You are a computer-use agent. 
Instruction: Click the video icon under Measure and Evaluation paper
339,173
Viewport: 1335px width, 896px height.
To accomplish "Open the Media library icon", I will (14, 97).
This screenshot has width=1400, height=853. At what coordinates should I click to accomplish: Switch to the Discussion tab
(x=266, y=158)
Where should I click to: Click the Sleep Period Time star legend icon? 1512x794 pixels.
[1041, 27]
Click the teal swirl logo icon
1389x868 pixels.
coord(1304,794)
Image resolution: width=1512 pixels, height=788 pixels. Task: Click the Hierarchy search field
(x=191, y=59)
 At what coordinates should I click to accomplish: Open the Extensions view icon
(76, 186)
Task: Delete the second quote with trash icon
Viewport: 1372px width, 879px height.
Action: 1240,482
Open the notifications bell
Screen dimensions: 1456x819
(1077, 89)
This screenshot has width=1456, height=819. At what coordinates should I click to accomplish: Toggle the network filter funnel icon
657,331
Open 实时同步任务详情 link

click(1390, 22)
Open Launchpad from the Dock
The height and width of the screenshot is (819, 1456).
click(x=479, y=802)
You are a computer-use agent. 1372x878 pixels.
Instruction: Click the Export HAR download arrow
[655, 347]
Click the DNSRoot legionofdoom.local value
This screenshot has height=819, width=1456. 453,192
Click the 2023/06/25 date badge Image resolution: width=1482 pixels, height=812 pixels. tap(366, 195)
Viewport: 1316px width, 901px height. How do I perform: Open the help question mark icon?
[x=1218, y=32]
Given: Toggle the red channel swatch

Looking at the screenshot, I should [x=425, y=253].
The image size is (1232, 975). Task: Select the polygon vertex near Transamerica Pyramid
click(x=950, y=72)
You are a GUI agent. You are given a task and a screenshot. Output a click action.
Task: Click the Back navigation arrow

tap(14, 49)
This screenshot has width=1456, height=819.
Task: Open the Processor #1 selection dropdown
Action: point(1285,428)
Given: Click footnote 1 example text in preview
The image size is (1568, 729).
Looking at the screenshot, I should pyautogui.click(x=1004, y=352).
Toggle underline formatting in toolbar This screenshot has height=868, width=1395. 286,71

Task to carry out - Set down the material above again, word for word.

Answer to the problem -
You are a computer-use agent. 
Instruction: Click the video icon under Measure and Evaluation paper
339,173
Viewport: 1335px width, 896px height.
To accomplish "Open the Media library icon", I will (14, 97).
This screenshot has width=1400, height=853. At what coordinates should I click to accomplish: Switch to the Discussion tab
(x=266, y=158)
Where should I click to: Click the Sleep Period Time star legend icon? 1512x794 pixels.
[1041, 27]
Click the teal swirl logo icon
1389x868 pixels.
coord(1304,794)
Image resolution: width=1512 pixels, height=788 pixels. Task: Click the Hierarchy search field
(x=191, y=59)
 At what coordinates should I click to accomplish: Open the Extensions view icon
(76, 186)
Task: Delete the second quote with trash icon
Viewport: 1372px width, 879px height.
Action: 1240,482
Open the notifications bell
Screen dimensions: 1456x819
(1077, 89)
This screenshot has width=1456, height=819. At what coordinates should I click to accomplish: Toggle the network filter funnel icon
657,331
Open 实时同步任务详情 link

click(1390, 22)
Open Launchpad from the Dock
The height and width of the screenshot is (819, 1456).
click(x=479, y=802)
You are a computer-use agent. 1372x878 pixels.
Instruction: Click the Export HAR download arrow
[655, 347]
Click the DNSRoot legionofdoom.local value
This screenshot has height=819, width=1456. 453,192
Click the 2023/06/25 date badge Image resolution: width=1482 pixels, height=812 pixels. tap(366, 195)
Viewport: 1316px width, 901px height. How do I perform: Open the help question mark icon?
[x=1218, y=32]
Given: Toggle the red channel swatch

Looking at the screenshot, I should [x=425, y=253].
The image size is (1232, 975). Task: Select the polygon vertex near Transamerica Pyramid
click(x=950, y=72)
You are a GUI agent. You are given a task and a screenshot. Output a click action.
Task: Click the Back navigation arrow

tap(14, 49)
This screenshot has width=1456, height=819.
Task: Open the Processor #1 selection dropdown
Action: point(1285,428)
Given: Click footnote 1 example text in preview
The image size is (1568, 729).
Looking at the screenshot, I should pyautogui.click(x=1004, y=352).
Toggle underline formatting in toolbar This screenshot has height=868, width=1395. 286,71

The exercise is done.